Troglohyphantes spinipes
- Conservation status: Vulnerable (IUCN 2.3)

Scientific classification
- Kingdom: Animalia
- Phylum: Arthropoda
- Subphylum: Chelicerata
- Class: Arachnida
- Order: Araneae
- Infraorder: Araneomorphae
- Family: Linyphiidae
- Genus: Troglohyphantes
- Species: T. spinipes
- Binomial name: Troglohyphantes spinipes Fage, 1919

= Troglohyphantes spinipes =

- Authority: Fage, 1919
- Conservation status: VU

Species of spider

Troglohyphantes spinipes is a species of spider in the family Linyphiidae that is endemic to Slovenia, living in caves in the Kočevje mountains. It is a relatively small spider, between 3.6 and 3.9 mm in length. The male is smaller than the female. It has a fawn-reddish cephalothorax, brownish sternum and white abdomen. The species is one of three, alongside Troglohyphantes similis and Troglohyphantes gracilis, sometimes referred to as the Kočevje subterranean spider, which are found in contiguous ranges.

==Taxonomy==
Troglohyphantes spinipes is a species of sheet weaver spiders, members of the family Linyphiidae, that was first described by Louis Fage in 1919. He allocated the species to the genus Troglohyphantes, which had been circumscribed by Gustav Joseph in 1881. The genus has specialised in living in caves, with reduced vision, some species losing their eyes, and slower development.

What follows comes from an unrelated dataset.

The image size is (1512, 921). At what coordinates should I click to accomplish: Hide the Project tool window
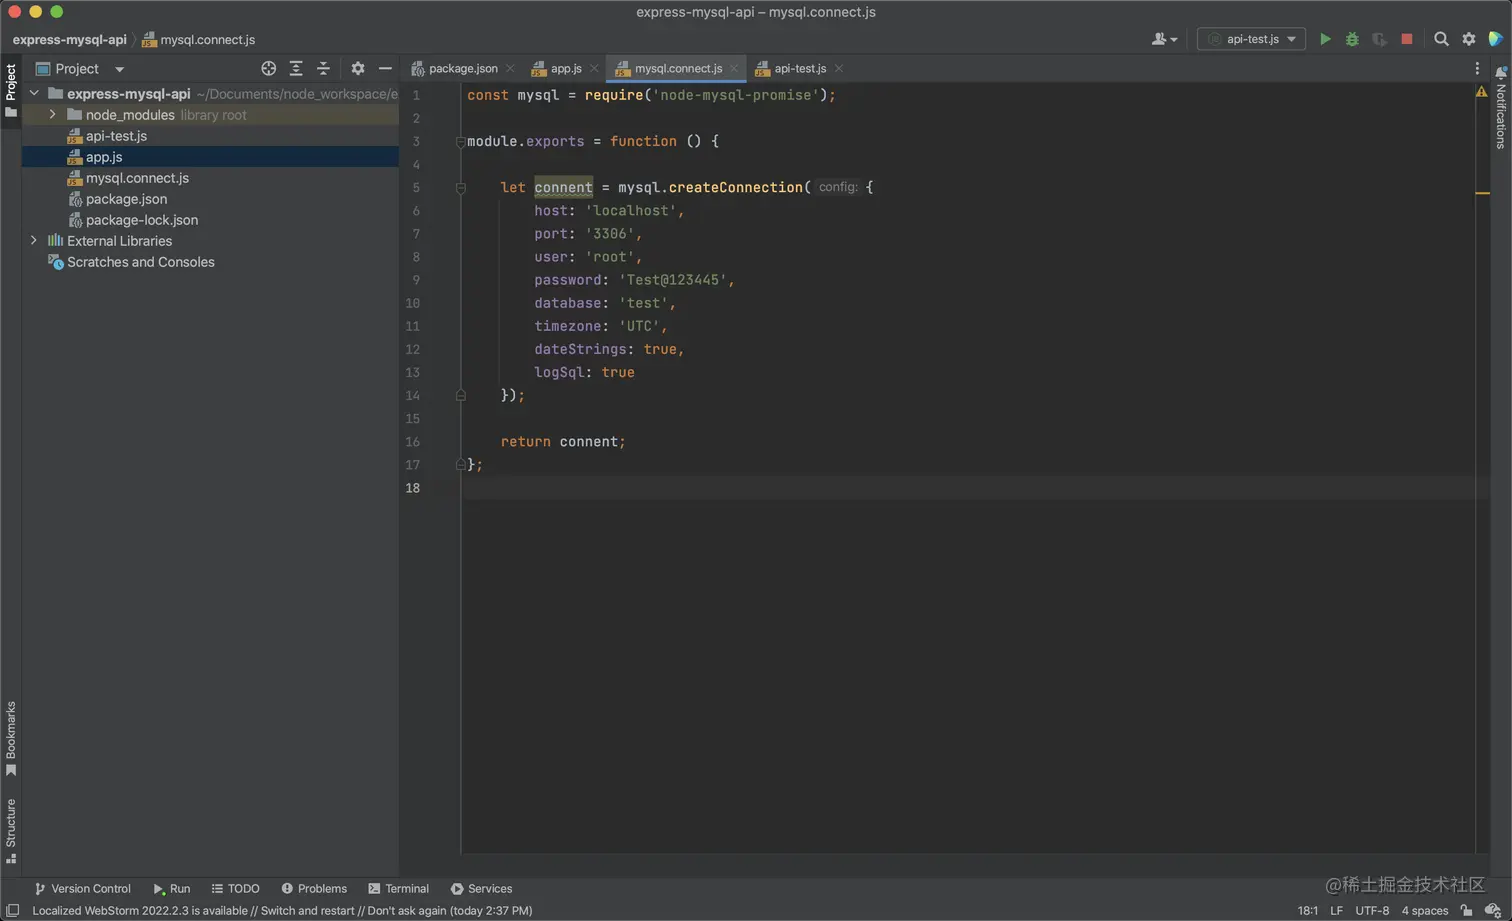(x=385, y=69)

It is a member of a group called croaticus within the genus, which is itself part of the subgenus Troglohyphantes.

==Description==
Like all the members of the genus, Troglohyphantes spinipes is a relatively small spider. The female has a typical body length of 3.9 mm. Its cephalothorax is a dark reddish oval that is between 1.44 and 1.49 mm long and typically 1.34 mm wide with a nearly flat top. Its mouthparts are also fawn-reddish, although its labium is brownish, similar to the underside of the cephalothorax. Its sternum, or underside of the cephalothorax, is sooty-grey. Its abdomen is dark and marked with five light arrow-shaped bars. The spider's epigyne, the external and most visible of its copulatory organs, is similar to Troglohyphantes similis, but the lower ridge does not have an indentation in the middle.

The male is similar to the female, although it is smaller, typically 3.6 mm in length. Its cephalothorax is also smaller, typically 1.44 mm long and typically 1.2 mm wide. Its copulatory organs are similar to related species but differ in particulars. There is a cup-sharped depression in the upper half of the cymbium with a thumb-shaped projection visible above a triangle-shaped plate near the bottom. The palpal bulb has a number of projections, or apophyses, that project from the bulb. Its embolus is typically 0.37 mm long.

==Distribution and habitat==
Most Troglohyphantes species live in the mountain ranges of Europe including the Pyrenees, Alps, Dinarides and Carpathians, usually in subterranean environments or caves. Troglohyphantes spinipes lives caves in the Kočevje mountains of Slovenia. Troglohyphantes similis, Troglohyphantes gracilis and this species are very closely related with ranges that are contiguous. The three species are all referred to as the Kočevje subterranean spider. The species is at risk of climate change reducing its habitat.